## Action item
Could the lines from the start of the data through the line with "Task: Select the checkbox for user 3410540" be set down exactly, with no pictures among them?

## Dataset records
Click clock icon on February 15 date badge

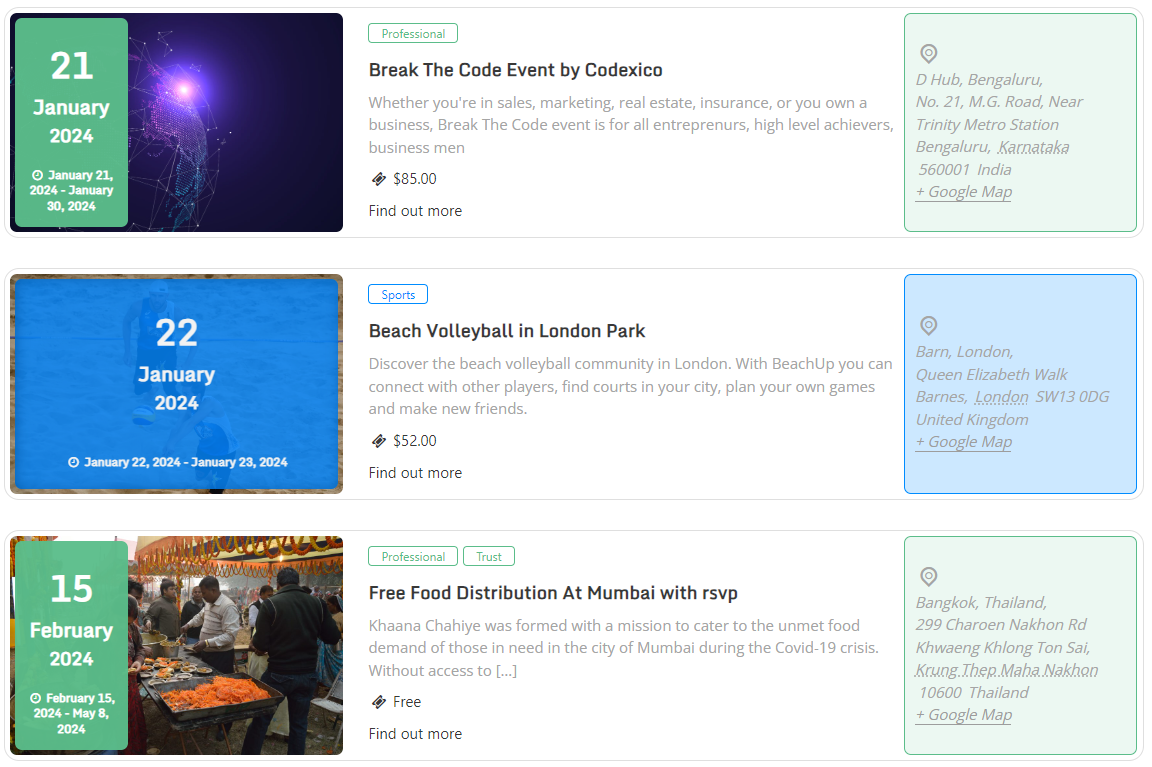point(36,698)
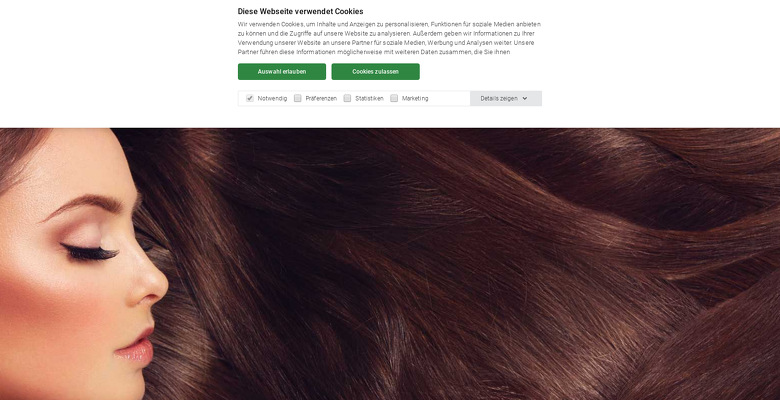The width and height of the screenshot is (780, 400).
Task: Select the Präferenzen text label
Action: click(x=321, y=99)
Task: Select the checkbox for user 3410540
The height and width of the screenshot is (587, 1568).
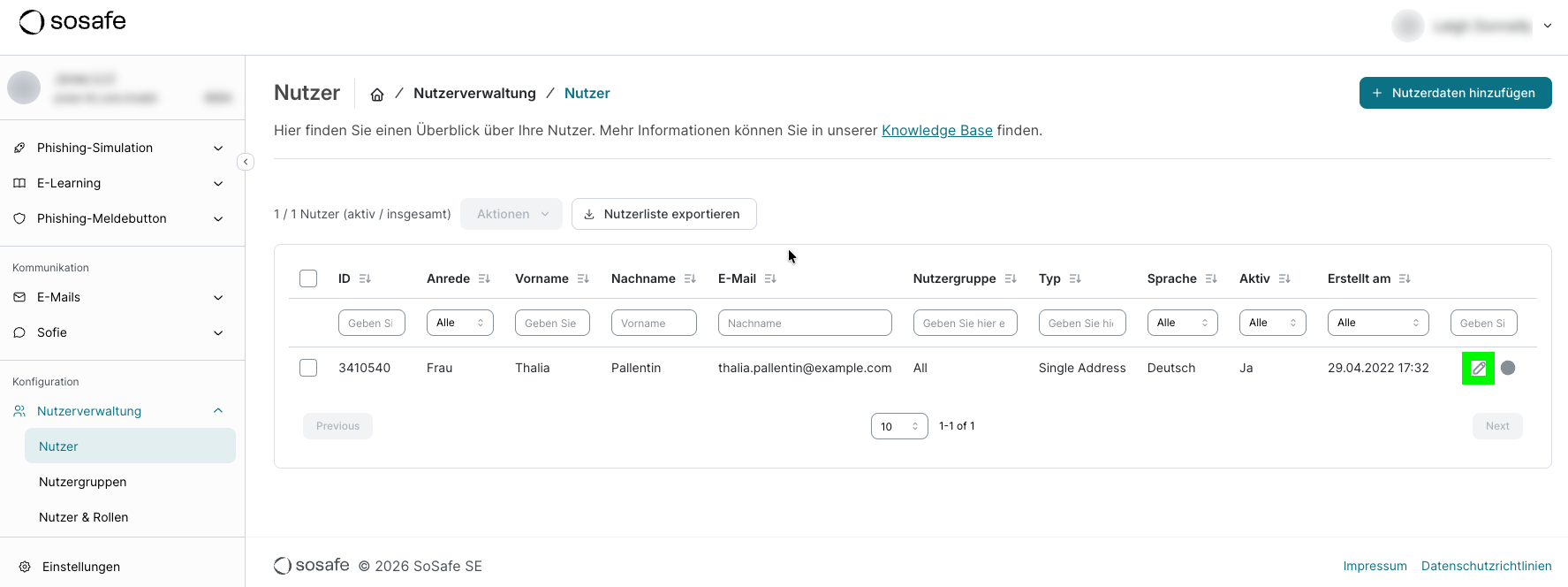Action: pyautogui.click(x=308, y=368)
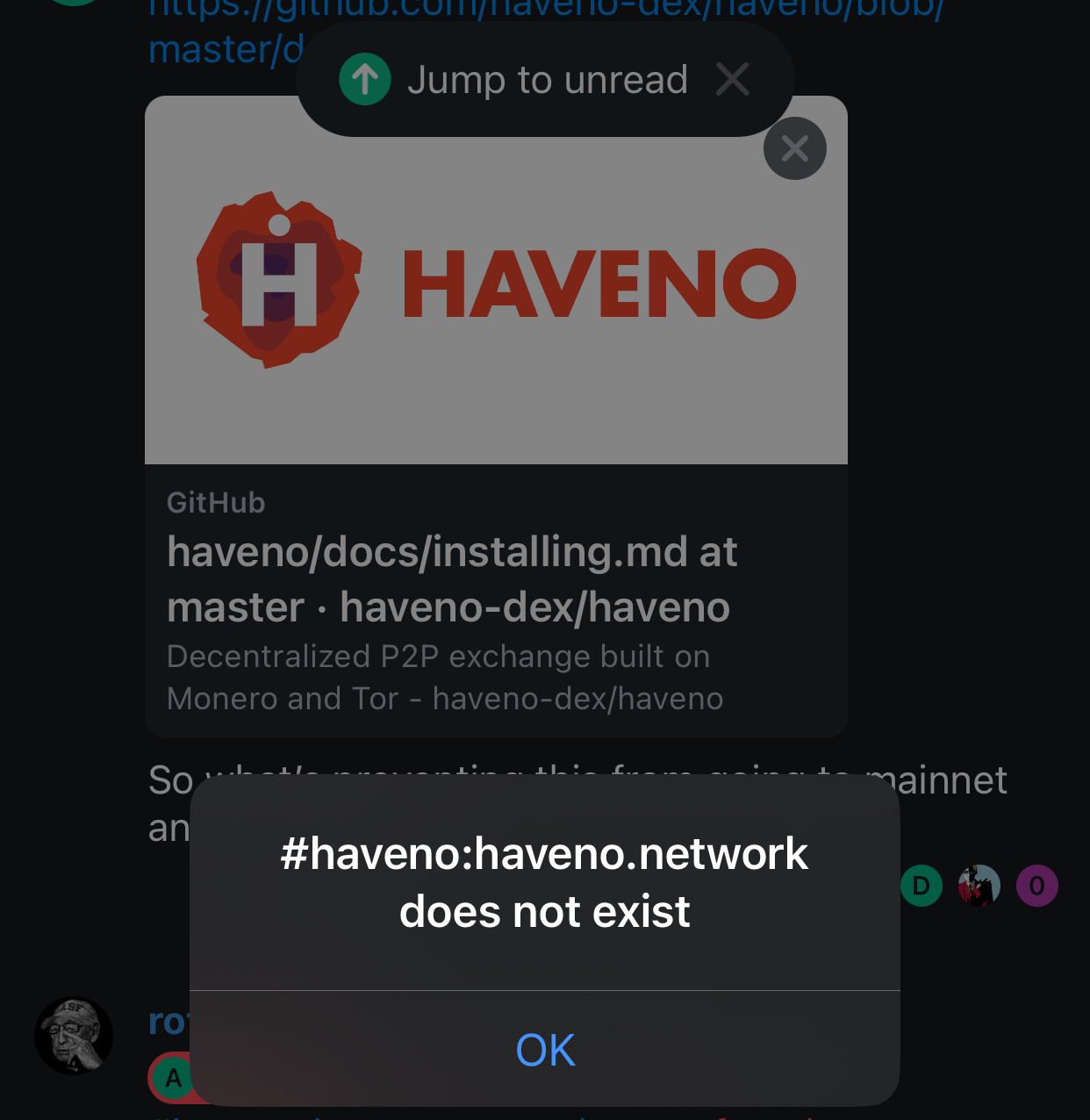Tap the Decentralized P2P exchange description text
This screenshot has height=1120, width=1090.
point(445,678)
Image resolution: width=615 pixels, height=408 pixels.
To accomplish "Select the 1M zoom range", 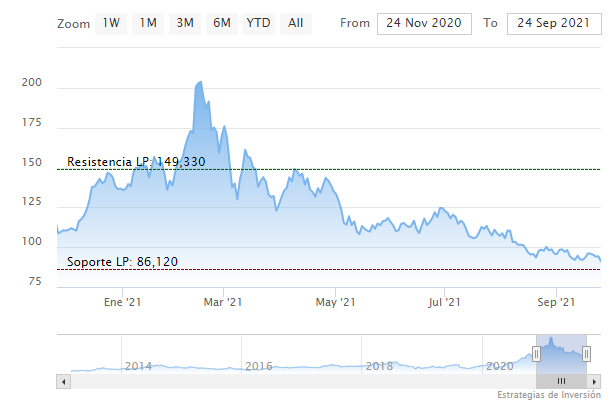I will 148,22.
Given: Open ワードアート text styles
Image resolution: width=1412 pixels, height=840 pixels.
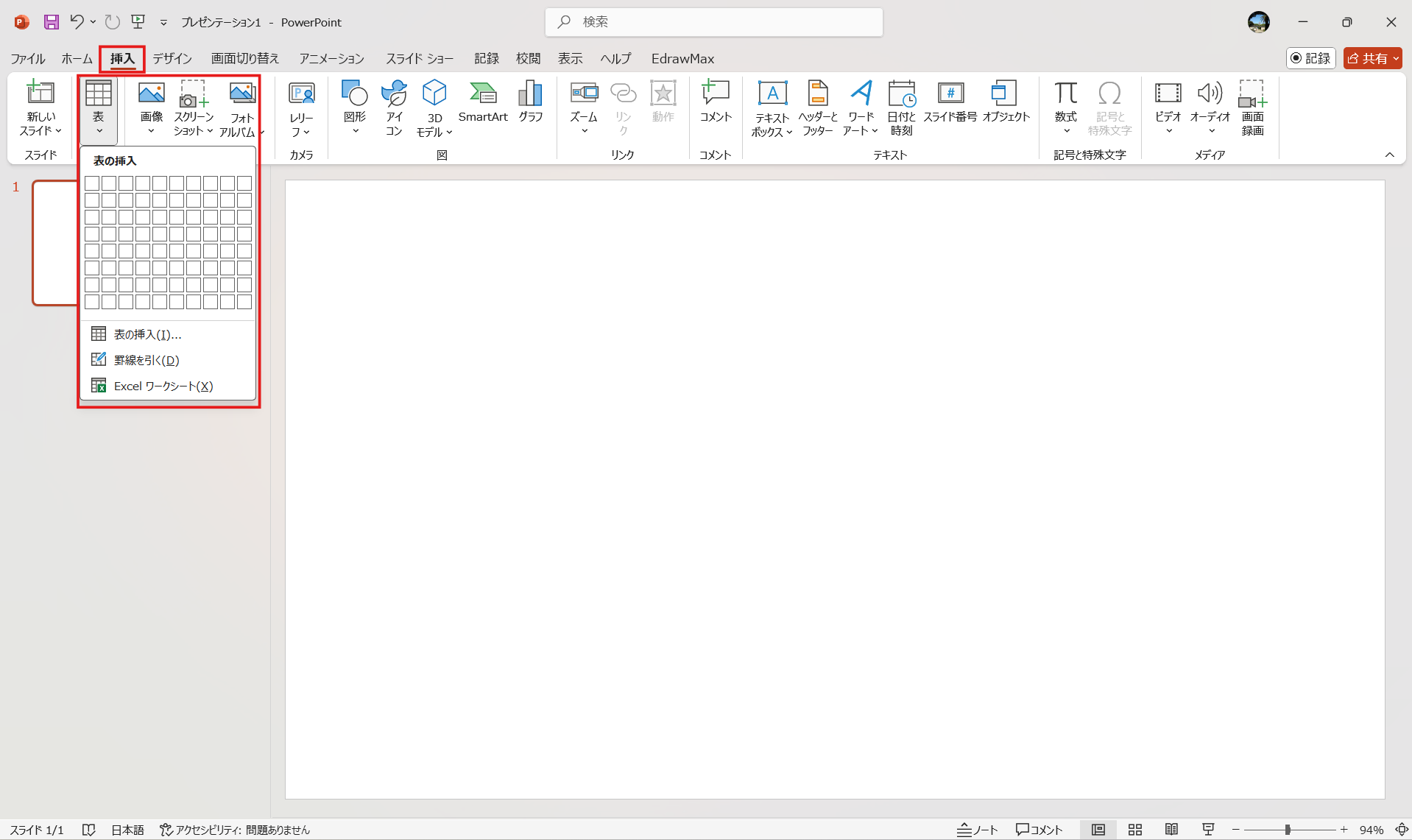Looking at the screenshot, I should tap(860, 108).
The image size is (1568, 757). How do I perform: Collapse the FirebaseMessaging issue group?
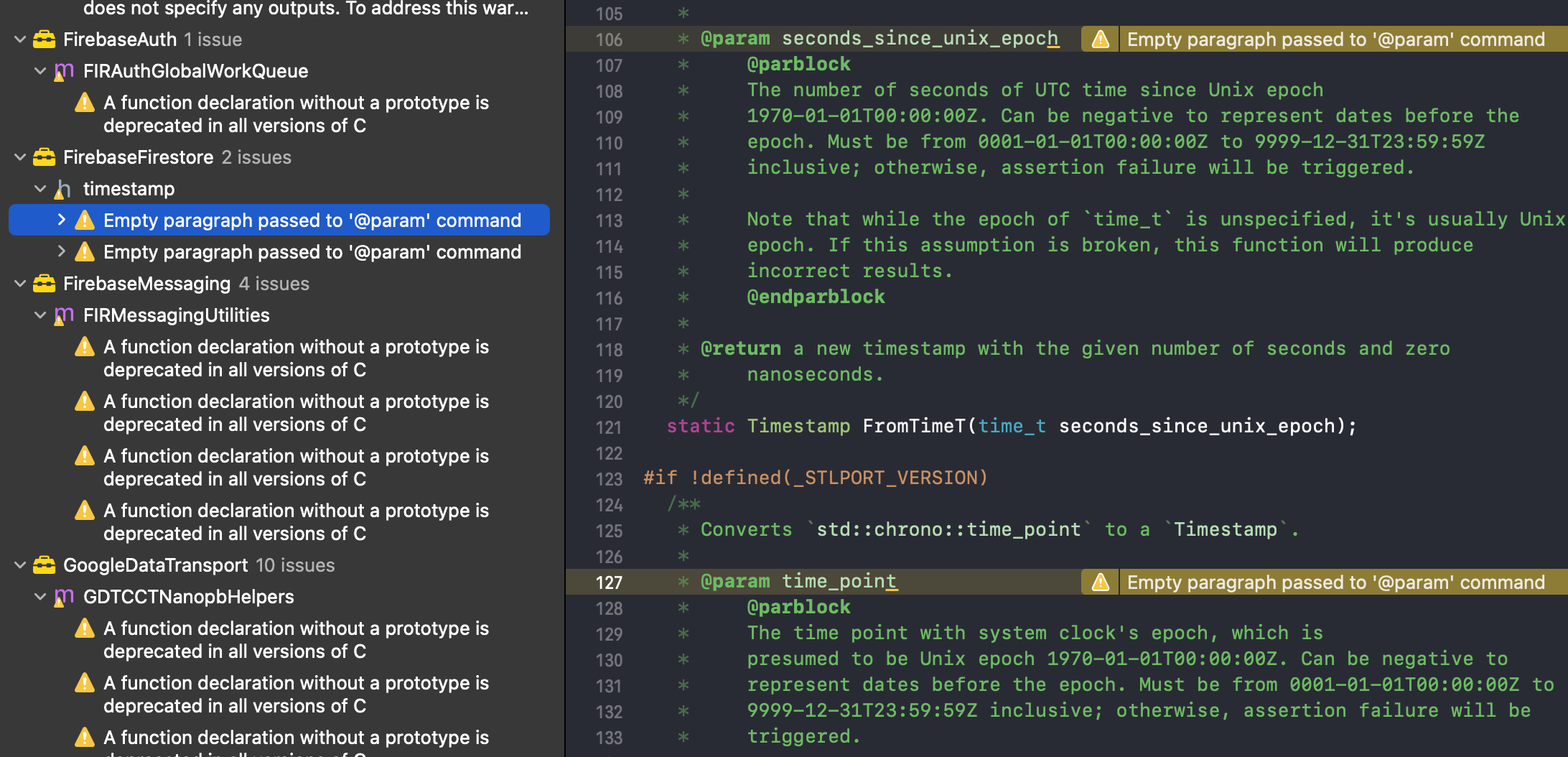click(x=20, y=284)
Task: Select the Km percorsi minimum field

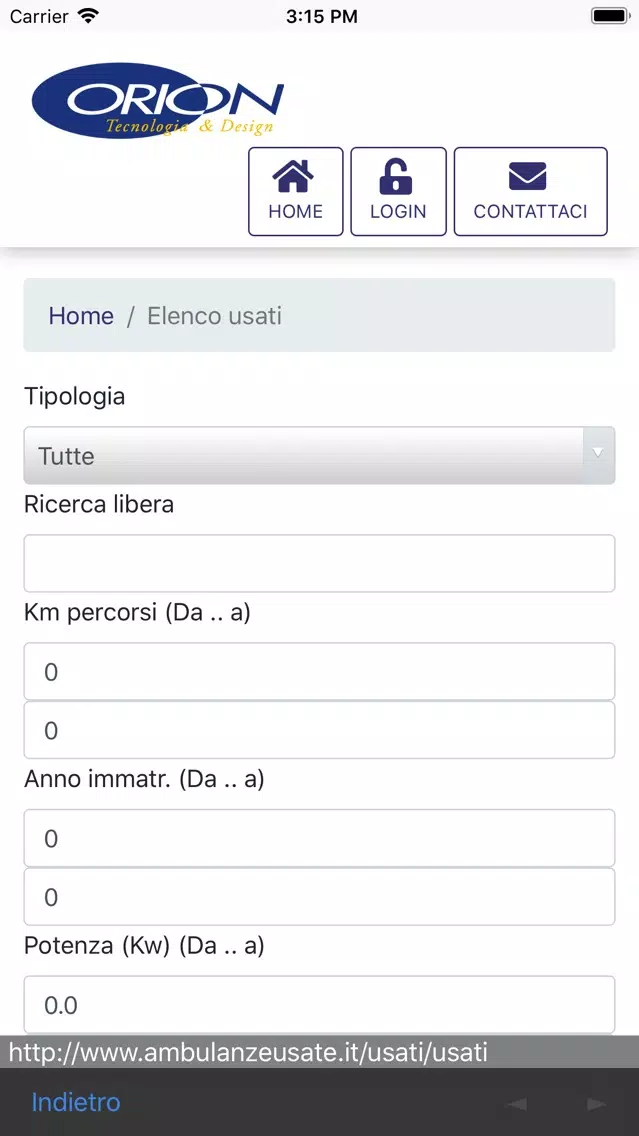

## Exercise response
Click clock icon on February 15 date badge

point(36,698)
The width and height of the screenshot is (780, 400).
Task: Select the Präferenzen text label
Action: click(x=321, y=99)
Task: Select the checkbox for user 3410540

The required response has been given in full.